§ Your assignment
Your response to the data below should hold nothing except the lines from the one containing "Task: Open the recent" down to the one containing "This screenshot has width=186, height=267.", reproduced exactly and without pictures.

++++ Dataset extract

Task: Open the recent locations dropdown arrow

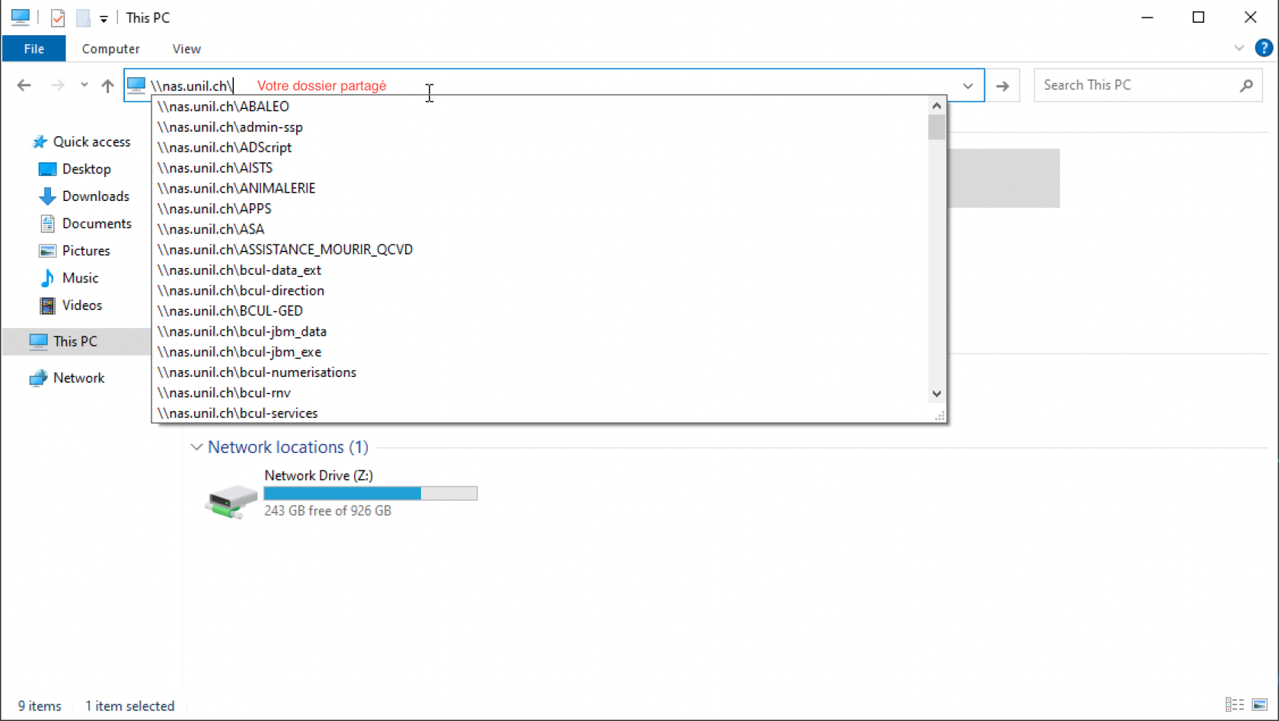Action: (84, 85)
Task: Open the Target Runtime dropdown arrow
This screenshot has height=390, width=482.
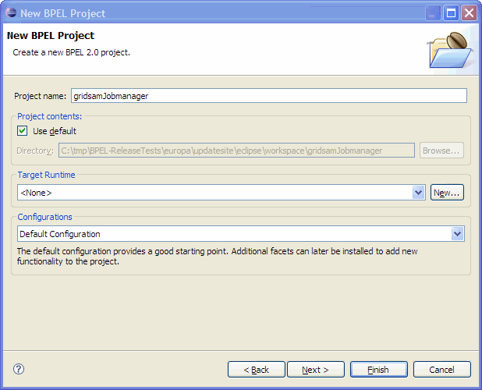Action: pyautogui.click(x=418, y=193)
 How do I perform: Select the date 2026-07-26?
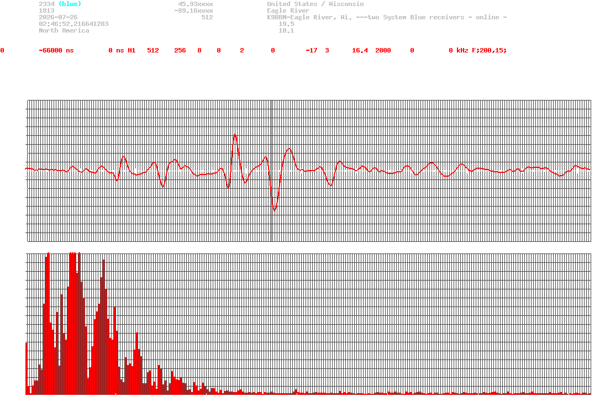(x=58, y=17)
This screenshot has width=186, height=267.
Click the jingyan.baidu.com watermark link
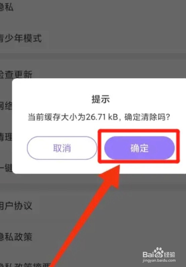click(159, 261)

++++++++
++++ Dataset extract

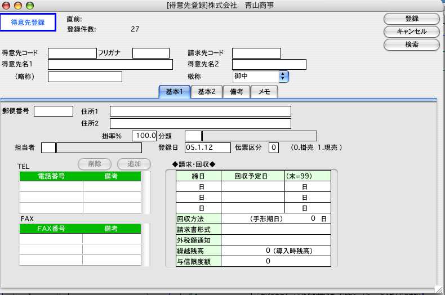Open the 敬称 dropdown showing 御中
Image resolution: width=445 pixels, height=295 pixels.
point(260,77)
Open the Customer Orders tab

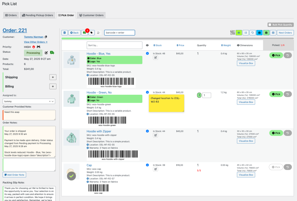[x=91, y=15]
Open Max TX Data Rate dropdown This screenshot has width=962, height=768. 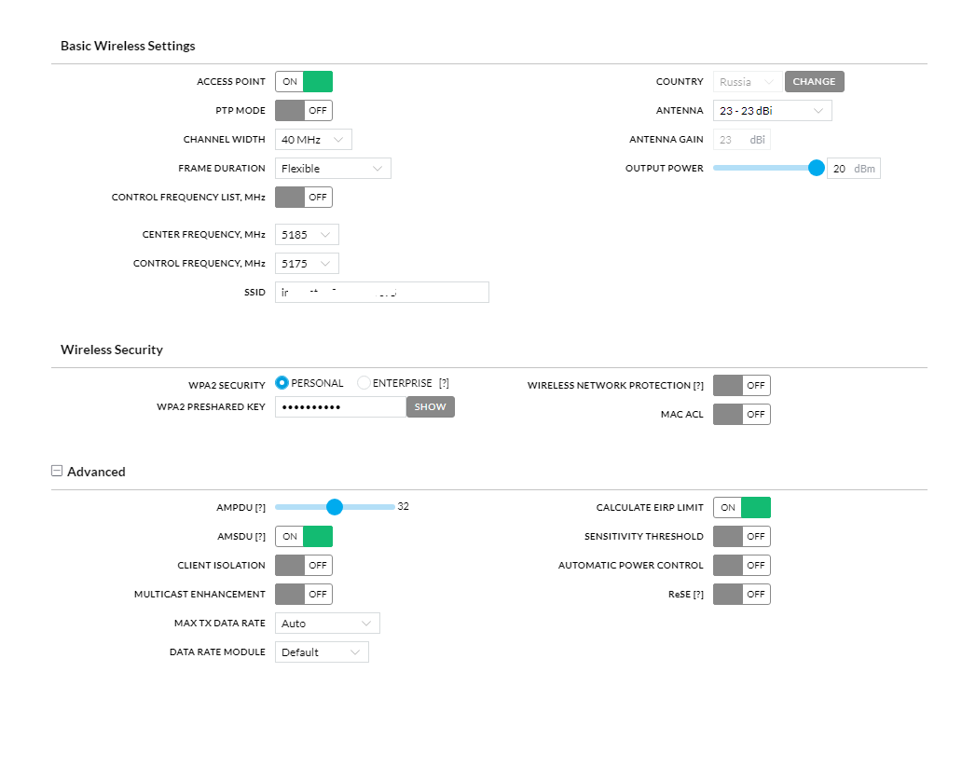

++++++++

§ Output below
Task: Open the recent locations dropdown arrow

Action: (84, 85)
Task: Open the Target Runtime dropdown arrow
This screenshot has height=390, width=482.
Action: pyautogui.click(x=418, y=193)
 How do I perform: Select the date 2026-07-26?
(x=58, y=17)
This screenshot has width=186, height=267.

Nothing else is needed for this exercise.